§ **GIVEN TASK**
Quote the lines from the one containing "プライバシーポリシー・免責事項 (259, 2048)" through the last line, both ends included, word for word.

§ **RECORD SET**
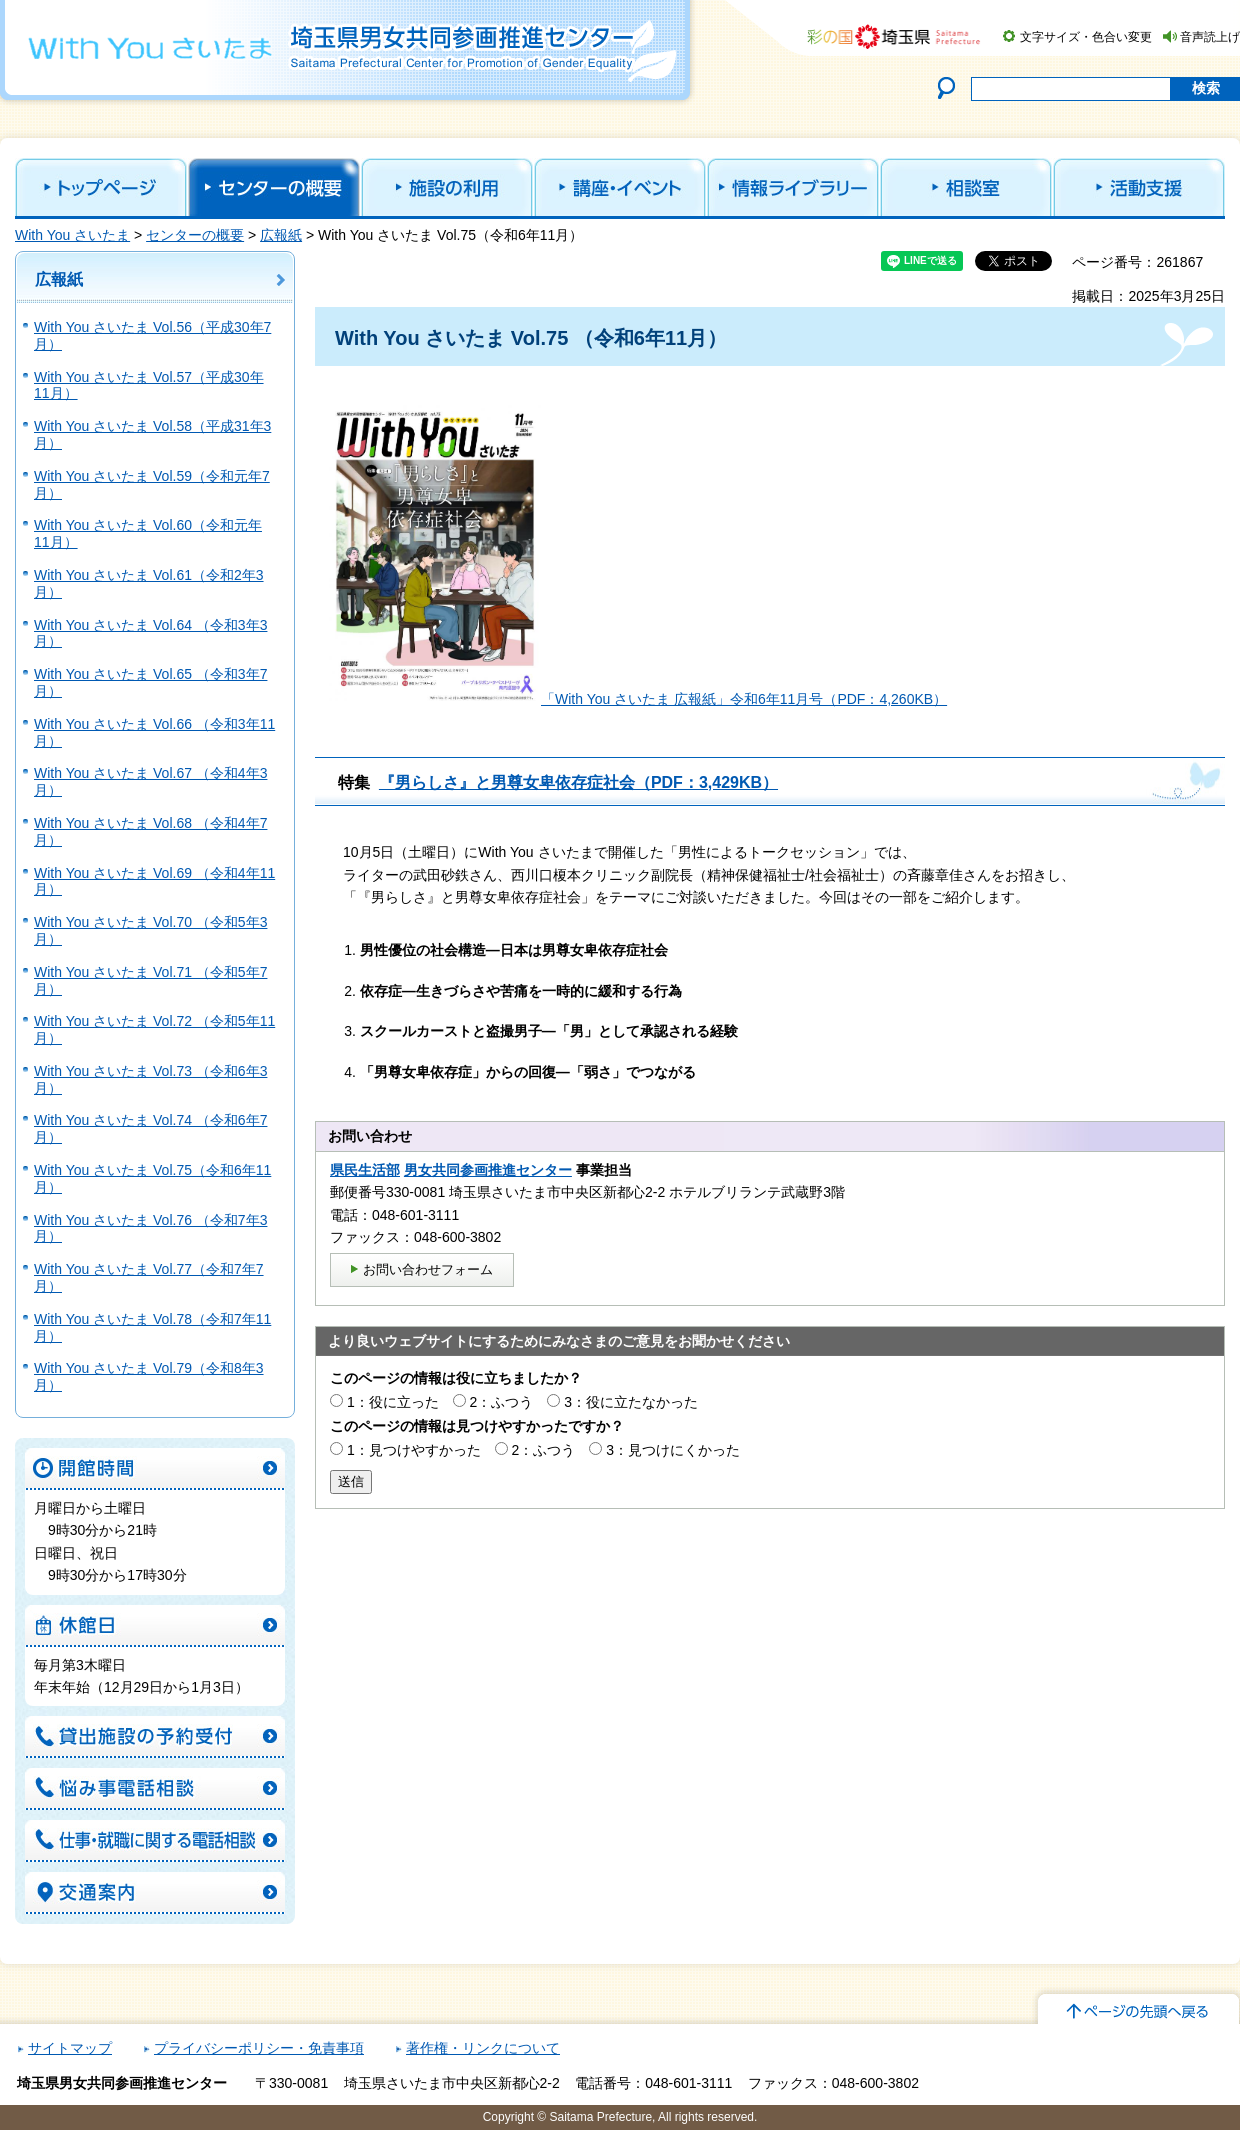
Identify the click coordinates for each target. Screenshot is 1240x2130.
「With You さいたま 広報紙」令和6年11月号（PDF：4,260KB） (744, 699)
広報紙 (281, 235)
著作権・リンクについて (483, 2048)
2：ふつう (502, 1402)
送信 (351, 1481)
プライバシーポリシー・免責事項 (259, 2048)
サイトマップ (70, 2048)
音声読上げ (1210, 37)
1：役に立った (393, 1402)
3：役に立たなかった (631, 1402)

§ **OUTPUT FOR THIS TASK**
プライバシーポリシー・免責事項 (259, 2048)
サイトマップ (70, 2048)
音声読上げ (1210, 37)
1：役に立った (393, 1402)
3：役に立たなかった (631, 1402)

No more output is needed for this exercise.